### What this task involves
Some lines in the listing below may include the string "agent". How many are there? Give only the number.
═════ Extracted material
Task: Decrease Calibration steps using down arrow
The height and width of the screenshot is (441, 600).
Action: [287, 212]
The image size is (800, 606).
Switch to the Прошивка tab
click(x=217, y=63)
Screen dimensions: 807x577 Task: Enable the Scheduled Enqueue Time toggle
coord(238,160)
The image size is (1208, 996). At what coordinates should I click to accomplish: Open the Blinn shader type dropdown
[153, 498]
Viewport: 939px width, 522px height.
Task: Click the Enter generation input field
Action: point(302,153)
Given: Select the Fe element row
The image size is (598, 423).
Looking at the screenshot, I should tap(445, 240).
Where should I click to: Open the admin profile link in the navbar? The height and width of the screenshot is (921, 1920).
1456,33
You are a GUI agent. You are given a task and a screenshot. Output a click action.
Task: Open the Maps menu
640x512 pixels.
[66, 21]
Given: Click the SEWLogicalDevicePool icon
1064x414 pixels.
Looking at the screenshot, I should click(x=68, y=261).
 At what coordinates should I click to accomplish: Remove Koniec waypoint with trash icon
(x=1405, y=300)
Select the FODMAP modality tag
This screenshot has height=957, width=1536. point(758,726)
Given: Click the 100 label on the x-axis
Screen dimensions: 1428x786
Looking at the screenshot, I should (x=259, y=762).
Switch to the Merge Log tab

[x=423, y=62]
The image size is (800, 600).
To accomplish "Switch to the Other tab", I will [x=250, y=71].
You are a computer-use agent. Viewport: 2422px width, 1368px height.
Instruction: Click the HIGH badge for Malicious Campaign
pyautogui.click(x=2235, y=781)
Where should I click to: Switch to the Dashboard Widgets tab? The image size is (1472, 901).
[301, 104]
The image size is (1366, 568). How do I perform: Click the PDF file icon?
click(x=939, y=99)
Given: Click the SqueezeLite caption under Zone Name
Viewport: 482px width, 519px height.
══════════
### Worked solution
2